И вот они снова сидят в Александровском садике — Даша и Света, дочерна загоревшая под южным беспощадным солнцем, старая и печальная.
— Я как мертвая, Даша. Даже море не оживило меня. Почему так, скажи?
— Потому что ты себя принуждаешь.
— Это только слова.
— Нет, это истинная, святая правда. Все кончено у вас с Женей, а ты стараешься ничего не видеть — из-за ребят, потому что им нужен отец, из-за своей зарплаты, на которую невозможно жить.
— Нет, не только поэтому. Пойми, я привыкла быть замужем!
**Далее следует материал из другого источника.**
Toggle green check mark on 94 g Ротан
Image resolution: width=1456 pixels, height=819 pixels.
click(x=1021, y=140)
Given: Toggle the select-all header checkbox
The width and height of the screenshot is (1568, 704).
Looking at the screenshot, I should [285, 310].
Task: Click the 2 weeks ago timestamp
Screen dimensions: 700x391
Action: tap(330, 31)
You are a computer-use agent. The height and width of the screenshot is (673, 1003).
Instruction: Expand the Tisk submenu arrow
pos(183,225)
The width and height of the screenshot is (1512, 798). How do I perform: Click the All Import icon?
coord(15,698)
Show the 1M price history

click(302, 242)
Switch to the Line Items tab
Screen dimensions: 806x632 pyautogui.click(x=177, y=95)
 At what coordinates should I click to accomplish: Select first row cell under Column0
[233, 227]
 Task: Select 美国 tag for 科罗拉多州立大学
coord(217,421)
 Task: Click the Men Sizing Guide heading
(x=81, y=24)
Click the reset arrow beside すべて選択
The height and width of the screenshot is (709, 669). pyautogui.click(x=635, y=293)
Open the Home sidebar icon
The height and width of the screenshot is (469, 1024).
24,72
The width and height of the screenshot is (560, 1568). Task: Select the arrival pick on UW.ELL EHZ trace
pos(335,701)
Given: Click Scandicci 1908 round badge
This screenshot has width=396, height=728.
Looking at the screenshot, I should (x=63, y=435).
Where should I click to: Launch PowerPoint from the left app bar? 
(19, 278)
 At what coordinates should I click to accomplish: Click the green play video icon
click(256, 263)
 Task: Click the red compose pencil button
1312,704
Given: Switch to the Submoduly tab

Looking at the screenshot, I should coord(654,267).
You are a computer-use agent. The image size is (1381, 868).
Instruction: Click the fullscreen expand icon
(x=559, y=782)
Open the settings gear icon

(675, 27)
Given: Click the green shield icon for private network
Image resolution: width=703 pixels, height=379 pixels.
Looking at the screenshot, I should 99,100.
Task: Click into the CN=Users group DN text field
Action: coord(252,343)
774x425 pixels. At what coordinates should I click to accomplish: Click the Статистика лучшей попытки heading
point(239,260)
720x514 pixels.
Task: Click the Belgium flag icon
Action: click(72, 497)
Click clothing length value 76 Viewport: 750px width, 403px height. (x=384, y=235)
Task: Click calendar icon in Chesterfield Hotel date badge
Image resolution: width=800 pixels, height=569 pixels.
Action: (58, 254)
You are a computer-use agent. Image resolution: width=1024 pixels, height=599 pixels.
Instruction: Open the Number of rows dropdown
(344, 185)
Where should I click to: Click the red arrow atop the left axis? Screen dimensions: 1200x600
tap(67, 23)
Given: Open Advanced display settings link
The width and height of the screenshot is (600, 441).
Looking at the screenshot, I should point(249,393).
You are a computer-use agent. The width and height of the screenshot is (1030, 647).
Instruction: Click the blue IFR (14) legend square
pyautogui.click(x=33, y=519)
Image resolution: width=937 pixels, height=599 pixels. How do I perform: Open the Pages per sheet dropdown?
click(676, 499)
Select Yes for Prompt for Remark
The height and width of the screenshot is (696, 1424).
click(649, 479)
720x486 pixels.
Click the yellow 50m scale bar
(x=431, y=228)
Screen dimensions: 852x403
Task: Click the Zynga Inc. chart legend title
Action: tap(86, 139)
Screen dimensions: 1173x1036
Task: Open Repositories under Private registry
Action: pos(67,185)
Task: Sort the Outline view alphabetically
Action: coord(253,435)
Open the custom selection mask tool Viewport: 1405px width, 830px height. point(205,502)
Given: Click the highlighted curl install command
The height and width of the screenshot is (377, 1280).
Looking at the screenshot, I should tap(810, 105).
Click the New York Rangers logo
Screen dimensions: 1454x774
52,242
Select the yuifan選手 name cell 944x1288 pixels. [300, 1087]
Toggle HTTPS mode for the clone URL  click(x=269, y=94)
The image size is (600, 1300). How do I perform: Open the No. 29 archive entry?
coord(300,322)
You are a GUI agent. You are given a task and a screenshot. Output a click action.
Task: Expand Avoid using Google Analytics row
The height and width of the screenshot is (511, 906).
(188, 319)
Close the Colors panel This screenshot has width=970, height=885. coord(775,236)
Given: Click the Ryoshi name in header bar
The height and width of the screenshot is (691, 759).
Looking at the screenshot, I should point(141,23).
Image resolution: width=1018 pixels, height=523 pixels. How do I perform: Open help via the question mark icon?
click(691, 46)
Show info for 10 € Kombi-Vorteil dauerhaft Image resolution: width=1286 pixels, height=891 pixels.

Когда ушел Женька, не могла ездить в метро. Смотрю на тех, кто напротив, и думаю: "Все счастливей меня — и эта, толстая, и та — совсем уж седая, потому что рядом с ними мужья".
— Да, помню, и я так чувствовала — ужасную обделенность… Но потом началась новая жизнь — интересней, полнее прежней. Не сразу, конечно: эту мертвую полосу приходится перейти. Зато потом появляется такое чувство свободы, уверенности, раскрепощенности. За независимость, Света, нужно платить, но она того стоит…
— Странно, Даша, ты совсем не считаешься с бытом, упрямо не живешь по его законам, и почему-то у тебя получается.
— Это не так уж сложно, я нашей всеобщей порабощенности бытом вообще не понимаю.
— Но быт — это и есть каждодневная жизнь.
— Нет, только фон для нее… Светик, решай! Попробуй что-то наладить, потерпи немного, а будет невыносимо — рви, иди дальше. Вернешься к теме, станет интересно, и деньги научишься зарабатывать, я тебе помогу. У тебя же лицо несчастного человека!.. Вот говорю так, а сама боюсь: помню, как скверно было после Вадима, да и ты, наверное, помнишь.
— Еще бы! Но даже эти муки, как ни странно, пошли тебе на пользу.
— Пожалуй… Если бы не развод, я так и не узнала бы, что такое любовь… "Бежала через мосточек — перехватила кленовый листочек…" — это не для меня.
— У меня и любовь, и близость были только с Женей.
— Тогда все восстановится.
— Любовь, Даша, необратима.
— Ну и черт с ней, с любовью! Раз так, давай станем циниками. Женька приносит деньги, растит вместе с тобой ребят, а ты ездишь в экспедиции, путешествуешь — помнишь, как в наши юные годы?
— Поздно, Даша, все поздно, я привыкла жить жизнью семьи: "Тише, папа работает".
— Ты говоришь так, будто тебе не сорок, а семьдесят.
— Мне сто, Даша, не слушай меня: наверно, я просто бездарь, потому и живу так нелепо.
— Ничего не бездарь! Ты прекрасный учитель, растишь двоих сыновей, вы много лет были счастливы! Это кризис, Света, но он пройдет.